(Short exercise)
Render every line of the items below as a JSON list of strings, one string per line, skipping any blank lines.

▼▼▼

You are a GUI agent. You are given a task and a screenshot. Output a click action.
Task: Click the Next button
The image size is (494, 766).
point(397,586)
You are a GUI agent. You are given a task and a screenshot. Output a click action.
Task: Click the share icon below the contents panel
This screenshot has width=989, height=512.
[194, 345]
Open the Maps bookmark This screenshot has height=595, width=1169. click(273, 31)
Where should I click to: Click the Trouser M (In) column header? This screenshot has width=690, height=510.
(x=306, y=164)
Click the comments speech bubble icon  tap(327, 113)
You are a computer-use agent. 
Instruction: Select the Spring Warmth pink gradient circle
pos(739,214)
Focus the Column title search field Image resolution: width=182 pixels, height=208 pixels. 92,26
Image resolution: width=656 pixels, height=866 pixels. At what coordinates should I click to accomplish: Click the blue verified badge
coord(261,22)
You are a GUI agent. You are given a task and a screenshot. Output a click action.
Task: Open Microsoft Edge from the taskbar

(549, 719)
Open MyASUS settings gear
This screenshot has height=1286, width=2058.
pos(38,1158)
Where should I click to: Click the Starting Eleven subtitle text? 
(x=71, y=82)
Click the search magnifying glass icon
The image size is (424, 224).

▲▲▲

(Written answer)
[
  "You are a GUI agent. You are given a task and a screenshot. Output a click action.",
  "Task: Click the Next button",
  "The image size is (494, 766).",
  "point(397,586)",
  "You are a GUI agent. You are given a task and a screenshot. Output a click action.",
  "Task: Click the share icon below the contents panel",
  "This screenshot has width=989, height=512.",
  "[194, 345]",
  "Open the Maps bookmark This screenshot has height=595, width=1169. click(273, 31)",
  "Where should I click to: Click the Trouser M (In) column header? This screenshot has width=690, height=510.",
  "(x=306, y=164)",
  "Click the comments speech bubble icon  tap(327, 113)",
  "You are a computer-use agent. ",
  "Instruction: Select the Spring Warmth pink gradient circle",
  "pos(739,214)",
  "Focus the Column title search field Image resolution: width=182 pixels, height=208 pixels. 92,26",
  "Image resolution: width=656 pixels, height=866 pixels. At what coordinates should I click to accomplish: Click the blue verified badge",
  "coord(261,22)",
  "You are a GUI agent. You are given a task and a screenshot. Output a click action.",
  "Task: Open Microsoft Edge from the taskbar",
  "(549, 719)",
  "Open MyASUS settings gear",
  "This screenshot has height=1286, width=2058.",
  "pos(38,1158)",
  "Where should I click to: Click the Starting Eleven subtitle text? ",
  "(x=71, y=82)",
  "Click the search magnifying glass icon",
  "The image size is (424, 224)."
]